Solved: Re: Mobile device not trusting certificate

virtualpedia · ‎05-19-2021

Hi All,

I know many discussions here are related to ISE but my question is regarding ACS 5.8.1 but not sure it matters

We have a SSID that we allow our employees to connect to with their mobile phones, providing internet only access. ACS has always used a certificate from our internal PKI. We've always instructed the users to trust the certificate. Recently, we have users with newer android devices that are unable to connect and this is due to security enhancements in android 11, where they removed the "Do Not Validate" the certificate option.

To resolve the issue, we purchased an SSL certificate from Network Solutions. I've installed the certificate in ACS, as well as the root/intermediate certs from Network Solutions provided. When I did some testing, my iPhone was seeing the cert as untrusted and I'd have to click trust to connect. I'm not sure how the newer android would have handled it, since I didn't have one with me. I rolled back, since I didn't know what was causing the issue and didn't want to have instruct all the iOS users that they have to trust a new cert. Is there something I'm missing on why this doesn't work?

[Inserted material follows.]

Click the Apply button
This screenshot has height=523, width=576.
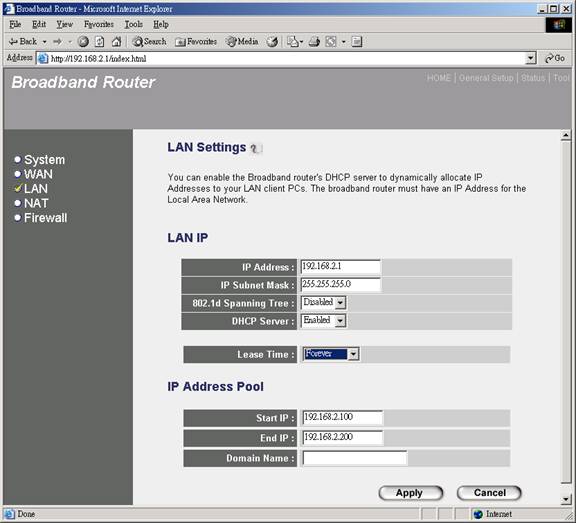pyautogui.click(x=411, y=493)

These are personal mobile phones, not part of any MDM solution

howon · ‎05-19-2021

This is to be expected. On a given client device regardless of the OS trusting root CA for web browsing and EAP is different. Just because device trusts XYZ CA does not mean it will trust it for EAP purpose. For EAP, it has to be explicitly trusted to make it work and that is what the iPhone is trying to validate from the user. So in summary regardless of internal or public certificate, if you are using it for EAP user will get prompted to trust it.

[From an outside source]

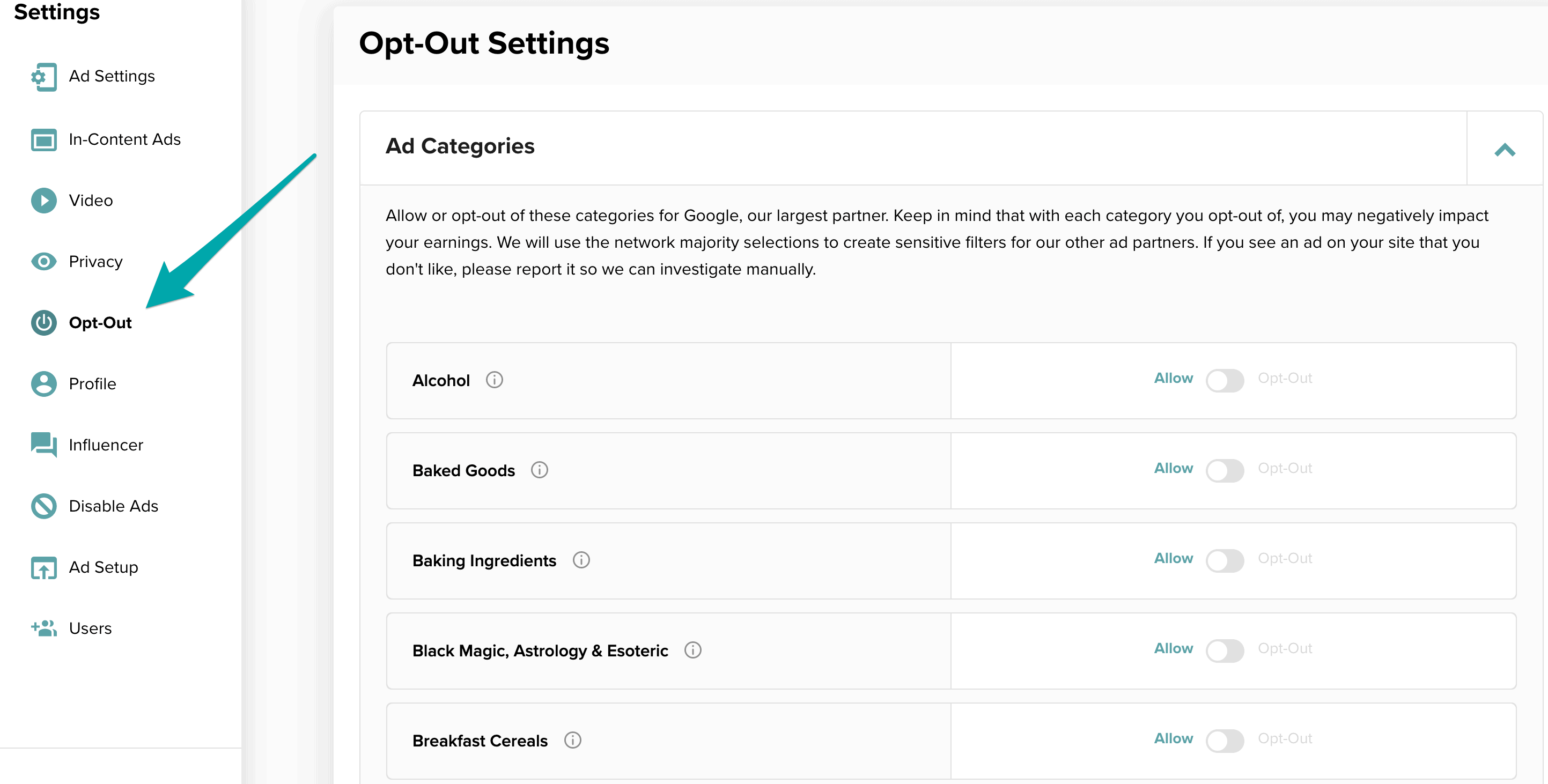The image size is (1548, 784).
Task: Select the Profile person icon
Action: tap(43, 384)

Android 11 with December 2020 update introduced additional check where user also need to specify the domain suffix of EAP certificate. Also, it now requires the Root CA for EAP certificate to be trusted prior to connecting. I have provided additional information regarding this in a recent post here that may provide some options: https://community.cisco.com/t5/network-access-control/android-11-supplicant-and-ise-eap-system-certificate/m-p/4404475

View solution in original post

howon · ‎05-19-2021

This is to be expected. On a given client device regardless of the OS trusting root CA for web browsing and EAP is different. Just because device trusts XYZ CA does not mean it will trust it for EAP purpose. For EAP, it has to be explicitly trusted to make it work and that is what the iPhone is trying to validate from the user. So in summary regardless of internal or public certificate, if you are using it for EAP user will get prompted to trust it.

Android 11 with December 2020 update introduced additional check where user also need to specify the domain suffix of EAP certificate. Also, it now requires the Root CA for EAP certificate to be trusted prior to connecting. I have provided additional information regarding this in a recent post here that may provide some options: https://community.cisco.com/t5/network-access-control/android-11-supplicant-and-ise-eap-system-certificate/m-p/4404475

virtualpedia · ‎05-20-2021

@howon

Thanks for your reply. So just to confirm. Using our trusted public signed cert will still prompt the user to explicitly trust the cert. However, maybe switching to this trusted cert might have fixed the android 11 issue? I didn't have an android to test, so I rolled back

howon · ‎05-20-2021

Yes, it would fix the Android 11 issue. However since this is a new cert, all devices previously connected to the same SSID will need to confirm trust again.

virtualpedia · ‎05-20-2021

@howon

I just did a test and as you mentioned, the android 11 device connected. I had to put the full domain name and then under identity, username@domainname and that worked.

Unfortunately, yes, now if I decide to keep this, all the other clients will need to trust the certificate, which is going to be kind of a pain, since it doesn't prompt you unless you manually click on the wireless network.

I guess my new question is why didn't the android 11 ask to trust the cert? It's also EAP, but did not prompt the user. It just connected. There's no way to get this behavior on iOS?

howon · ‎05-20-2021

The purpose of the iPhone asking the user to trust the certificate is so the user can confirm that it is a valid RADIUS server (At least that is the idea though we know in reality that is a tall ask to make user look at the certificate details and validate whether it is the correct certificate). The Android made it bit more user friendly by asking for domain name instead and also removed private PKI so the domain suffix validation is done properly. Private PKI can be added but at that point user would be adding it consciously.

Compared to web browsing where DNS can confirm the domain that you are trying to get to, there is no such service for 802.1X so the user is manually having to confirm it instead.

So in summary both devices are trying to provide ways to validate RADIUS certificate but in a different way.

virtualpedia · ‎05-20-2021

@howon Thank you for the explanation. You've been very helpful!